===== DATA TO USE =====

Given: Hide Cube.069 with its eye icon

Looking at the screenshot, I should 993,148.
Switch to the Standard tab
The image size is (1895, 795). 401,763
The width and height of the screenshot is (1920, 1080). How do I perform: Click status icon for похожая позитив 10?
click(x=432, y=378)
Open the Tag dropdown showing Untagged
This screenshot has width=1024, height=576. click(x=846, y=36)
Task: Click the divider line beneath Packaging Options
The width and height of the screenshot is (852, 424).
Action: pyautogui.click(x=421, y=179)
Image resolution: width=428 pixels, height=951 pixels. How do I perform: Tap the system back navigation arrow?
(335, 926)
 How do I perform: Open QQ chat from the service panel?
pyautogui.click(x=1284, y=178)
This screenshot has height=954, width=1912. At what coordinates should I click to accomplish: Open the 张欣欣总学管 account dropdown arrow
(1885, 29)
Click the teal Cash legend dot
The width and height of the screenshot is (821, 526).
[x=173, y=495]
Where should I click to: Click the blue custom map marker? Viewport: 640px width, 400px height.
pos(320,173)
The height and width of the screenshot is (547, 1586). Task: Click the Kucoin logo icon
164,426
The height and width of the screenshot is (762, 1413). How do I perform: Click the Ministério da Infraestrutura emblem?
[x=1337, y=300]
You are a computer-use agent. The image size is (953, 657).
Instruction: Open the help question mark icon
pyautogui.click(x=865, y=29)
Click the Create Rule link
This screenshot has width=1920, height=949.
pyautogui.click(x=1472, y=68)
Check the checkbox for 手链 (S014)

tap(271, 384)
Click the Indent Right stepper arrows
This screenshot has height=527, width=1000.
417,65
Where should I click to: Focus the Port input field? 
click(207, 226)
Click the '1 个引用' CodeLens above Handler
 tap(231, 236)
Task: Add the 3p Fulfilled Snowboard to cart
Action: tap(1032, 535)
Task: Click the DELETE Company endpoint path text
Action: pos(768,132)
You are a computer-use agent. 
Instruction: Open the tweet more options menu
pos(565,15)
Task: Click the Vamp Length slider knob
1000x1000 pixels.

=====

» WHAT IS NEEDED
Swap every "How do I perform" in the lines above for "How would I carry out" and give all the lines again with nothing else changed.

» RESPONSE TO THE EXERCISE
Given: Hide Cube.069 with its eye icon

Looking at the screenshot, I should 993,148.
Switch to the Standard tab
The image size is (1895, 795). 401,763
The width and height of the screenshot is (1920, 1080). How would I carry out: Click status icon for похожая позитив 10?
click(x=432, y=378)
Open the Tag dropdown showing Untagged
This screenshot has width=1024, height=576. click(x=846, y=36)
Task: Click the divider line beneath Packaging Options
The width and height of the screenshot is (852, 424).
Action: pyautogui.click(x=421, y=179)
Image resolution: width=428 pixels, height=951 pixels. How would I carry out: Tap the system back navigation arrow?
(335, 926)
 How would I carry out: Open QQ chat from the service panel?
pyautogui.click(x=1284, y=178)
This screenshot has height=954, width=1912. At what coordinates should I click to accomplish: Open the 张欣欣总学管 account dropdown arrow
(1885, 29)
Click the teal Cash legend dot
The width and height of the screenshot is (821, 526).
[x=173, y=495]
Where should I click to: Click the blue custom map marker? Viewport: 640px width, 400px height.
pos(320,173)
The height and width of the screenshot is (547, 1586). Task: Click the Kucoin logo icon
164,426
The height and width of the screenshot is (762, 1413). How would I carry out: Click the Ministério da Infraestrutura emblem?
[x=1337, y=300]
You are a computer-use agent. The image size is (953, 657).
Instruction: Open the help question mark icon
pyautogui.click(x=865, y=29)
Click the Create Rule link
This screenshot has width=1920, height=949.
pyautogui.click(x=1472, y=68)
Check the checkbox for 手链 (S014)

tap(271, 384)
Click the Indent Right stepper arrows
This screenshot has height=527, width=1000.
417,65
Where should I click to: Focus the Port input field? 
click(207, 226)
Click the '1 个引用' CodeLens above Handler
 tap(231, 236)
Task: Add the 3p Fulfilled Snowboard to cart
Action: tap(1032, 535)
Task: Click the DELETE Company endpoint path text
Action: pos(768,132)
You are a computer-use agent. 
Instruction: Open the tweet more options menu
pos(565,15)
Task: Click the Vamp Length slider knob
1000x1000 pixels.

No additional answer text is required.